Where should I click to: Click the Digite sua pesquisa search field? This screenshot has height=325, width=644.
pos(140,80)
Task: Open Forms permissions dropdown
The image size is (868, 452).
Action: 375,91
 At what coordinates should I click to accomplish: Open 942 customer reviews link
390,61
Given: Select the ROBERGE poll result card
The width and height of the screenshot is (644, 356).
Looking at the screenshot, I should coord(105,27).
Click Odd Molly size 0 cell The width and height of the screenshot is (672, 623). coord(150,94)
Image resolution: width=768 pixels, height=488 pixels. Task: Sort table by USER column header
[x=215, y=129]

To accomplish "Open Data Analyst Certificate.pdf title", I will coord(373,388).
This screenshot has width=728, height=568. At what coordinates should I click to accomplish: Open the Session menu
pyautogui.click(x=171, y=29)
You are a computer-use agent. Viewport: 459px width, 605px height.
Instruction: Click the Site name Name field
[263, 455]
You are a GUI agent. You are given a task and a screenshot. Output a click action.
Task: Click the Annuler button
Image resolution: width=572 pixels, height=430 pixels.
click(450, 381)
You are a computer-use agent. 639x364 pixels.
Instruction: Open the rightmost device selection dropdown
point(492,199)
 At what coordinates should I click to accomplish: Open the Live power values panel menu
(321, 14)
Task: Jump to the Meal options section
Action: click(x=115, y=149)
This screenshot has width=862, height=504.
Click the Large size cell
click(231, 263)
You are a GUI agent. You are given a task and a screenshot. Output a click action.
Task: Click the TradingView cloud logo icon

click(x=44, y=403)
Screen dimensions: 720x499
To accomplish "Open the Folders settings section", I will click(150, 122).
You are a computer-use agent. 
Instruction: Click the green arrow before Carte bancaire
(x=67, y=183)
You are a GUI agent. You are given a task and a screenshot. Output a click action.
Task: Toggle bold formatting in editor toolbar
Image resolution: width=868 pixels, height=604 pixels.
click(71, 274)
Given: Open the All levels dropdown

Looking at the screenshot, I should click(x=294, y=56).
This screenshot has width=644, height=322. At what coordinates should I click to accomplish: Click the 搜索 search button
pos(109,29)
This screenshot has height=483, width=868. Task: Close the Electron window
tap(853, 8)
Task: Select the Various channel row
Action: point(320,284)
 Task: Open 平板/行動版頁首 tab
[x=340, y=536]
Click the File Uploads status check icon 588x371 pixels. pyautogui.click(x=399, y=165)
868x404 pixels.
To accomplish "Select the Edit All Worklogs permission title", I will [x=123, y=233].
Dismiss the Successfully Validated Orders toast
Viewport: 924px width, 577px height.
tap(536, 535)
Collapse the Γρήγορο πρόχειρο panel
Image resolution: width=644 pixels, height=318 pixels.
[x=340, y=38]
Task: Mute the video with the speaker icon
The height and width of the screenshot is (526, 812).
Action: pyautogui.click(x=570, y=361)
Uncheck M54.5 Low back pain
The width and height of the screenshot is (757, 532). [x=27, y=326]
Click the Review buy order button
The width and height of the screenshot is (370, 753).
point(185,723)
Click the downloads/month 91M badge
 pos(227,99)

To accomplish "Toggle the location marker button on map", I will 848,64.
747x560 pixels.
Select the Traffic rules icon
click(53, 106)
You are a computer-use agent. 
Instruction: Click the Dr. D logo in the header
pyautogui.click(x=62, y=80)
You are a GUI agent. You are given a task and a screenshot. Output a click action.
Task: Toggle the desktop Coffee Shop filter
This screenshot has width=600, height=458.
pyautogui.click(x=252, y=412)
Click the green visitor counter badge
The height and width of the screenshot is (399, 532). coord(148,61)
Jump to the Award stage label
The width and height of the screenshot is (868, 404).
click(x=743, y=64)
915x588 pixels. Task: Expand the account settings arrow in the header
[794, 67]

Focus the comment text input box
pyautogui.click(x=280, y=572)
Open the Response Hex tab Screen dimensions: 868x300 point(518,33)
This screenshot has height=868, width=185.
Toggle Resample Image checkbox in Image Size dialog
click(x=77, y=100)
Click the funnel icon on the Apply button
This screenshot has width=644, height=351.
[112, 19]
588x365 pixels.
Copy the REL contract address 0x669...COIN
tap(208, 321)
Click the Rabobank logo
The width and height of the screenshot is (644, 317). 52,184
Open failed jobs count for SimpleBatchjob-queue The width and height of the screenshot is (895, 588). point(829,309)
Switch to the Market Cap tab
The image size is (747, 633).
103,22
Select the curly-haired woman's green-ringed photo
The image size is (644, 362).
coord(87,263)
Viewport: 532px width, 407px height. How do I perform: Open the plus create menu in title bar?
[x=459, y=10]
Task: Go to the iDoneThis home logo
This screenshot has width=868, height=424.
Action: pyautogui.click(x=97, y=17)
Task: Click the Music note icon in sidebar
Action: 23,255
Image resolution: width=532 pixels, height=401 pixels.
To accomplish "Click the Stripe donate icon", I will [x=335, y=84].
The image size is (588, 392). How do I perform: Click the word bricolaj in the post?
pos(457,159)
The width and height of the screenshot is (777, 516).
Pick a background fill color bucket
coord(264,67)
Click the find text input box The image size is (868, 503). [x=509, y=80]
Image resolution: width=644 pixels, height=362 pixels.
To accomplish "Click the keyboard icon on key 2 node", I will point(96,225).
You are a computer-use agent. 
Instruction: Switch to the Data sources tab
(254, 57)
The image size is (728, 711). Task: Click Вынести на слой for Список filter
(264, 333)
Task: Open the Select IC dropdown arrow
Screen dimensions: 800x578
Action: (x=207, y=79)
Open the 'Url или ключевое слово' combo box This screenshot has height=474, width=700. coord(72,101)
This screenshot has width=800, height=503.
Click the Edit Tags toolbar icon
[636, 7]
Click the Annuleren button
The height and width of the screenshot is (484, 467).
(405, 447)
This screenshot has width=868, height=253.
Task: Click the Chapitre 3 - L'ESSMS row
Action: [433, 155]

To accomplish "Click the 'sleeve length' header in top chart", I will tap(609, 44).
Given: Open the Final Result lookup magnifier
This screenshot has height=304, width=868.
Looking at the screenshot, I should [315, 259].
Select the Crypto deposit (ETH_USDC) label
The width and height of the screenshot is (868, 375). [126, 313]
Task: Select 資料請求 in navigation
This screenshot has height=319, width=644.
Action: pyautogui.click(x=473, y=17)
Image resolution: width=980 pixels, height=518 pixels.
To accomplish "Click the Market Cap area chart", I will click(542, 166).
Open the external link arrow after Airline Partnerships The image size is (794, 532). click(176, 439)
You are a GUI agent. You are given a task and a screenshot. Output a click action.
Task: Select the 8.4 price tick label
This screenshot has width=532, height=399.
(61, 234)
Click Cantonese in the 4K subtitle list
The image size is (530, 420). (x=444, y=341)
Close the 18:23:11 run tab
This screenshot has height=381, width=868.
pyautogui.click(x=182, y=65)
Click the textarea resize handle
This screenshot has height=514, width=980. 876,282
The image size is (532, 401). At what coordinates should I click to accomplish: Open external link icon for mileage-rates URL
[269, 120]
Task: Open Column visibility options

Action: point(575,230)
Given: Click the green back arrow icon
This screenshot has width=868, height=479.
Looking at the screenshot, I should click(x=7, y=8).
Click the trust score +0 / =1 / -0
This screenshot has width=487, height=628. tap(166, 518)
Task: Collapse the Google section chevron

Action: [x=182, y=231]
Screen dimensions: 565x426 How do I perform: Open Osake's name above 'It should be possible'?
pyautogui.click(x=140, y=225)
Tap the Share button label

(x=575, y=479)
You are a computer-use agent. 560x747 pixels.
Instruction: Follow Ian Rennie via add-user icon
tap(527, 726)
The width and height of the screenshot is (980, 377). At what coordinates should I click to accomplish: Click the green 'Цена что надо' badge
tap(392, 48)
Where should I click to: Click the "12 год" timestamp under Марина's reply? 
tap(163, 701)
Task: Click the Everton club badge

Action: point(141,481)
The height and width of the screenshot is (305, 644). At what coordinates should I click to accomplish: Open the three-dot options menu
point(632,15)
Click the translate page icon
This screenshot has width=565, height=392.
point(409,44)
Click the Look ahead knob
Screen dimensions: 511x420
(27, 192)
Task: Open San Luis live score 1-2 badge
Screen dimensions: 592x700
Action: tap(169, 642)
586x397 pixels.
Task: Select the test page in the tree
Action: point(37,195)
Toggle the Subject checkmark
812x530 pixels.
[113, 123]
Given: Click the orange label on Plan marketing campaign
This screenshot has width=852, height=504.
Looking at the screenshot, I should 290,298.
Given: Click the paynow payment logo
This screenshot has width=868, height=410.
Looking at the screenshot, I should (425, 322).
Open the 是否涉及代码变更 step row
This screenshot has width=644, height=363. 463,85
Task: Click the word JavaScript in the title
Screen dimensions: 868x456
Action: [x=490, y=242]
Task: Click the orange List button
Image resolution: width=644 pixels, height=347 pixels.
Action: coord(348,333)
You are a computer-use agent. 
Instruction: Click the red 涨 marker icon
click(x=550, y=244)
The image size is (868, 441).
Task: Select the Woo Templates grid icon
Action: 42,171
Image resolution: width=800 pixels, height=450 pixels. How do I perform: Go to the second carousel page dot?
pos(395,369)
********
> _Exercise details_
Could you report all lines of the listing that hold "chart"?

> _Result_
To accomplish "Click the 'sleeve length' header in top chart", I will tap(609, 44).
To accomplish "Click the Market Cap area chart", I will click(542, 166).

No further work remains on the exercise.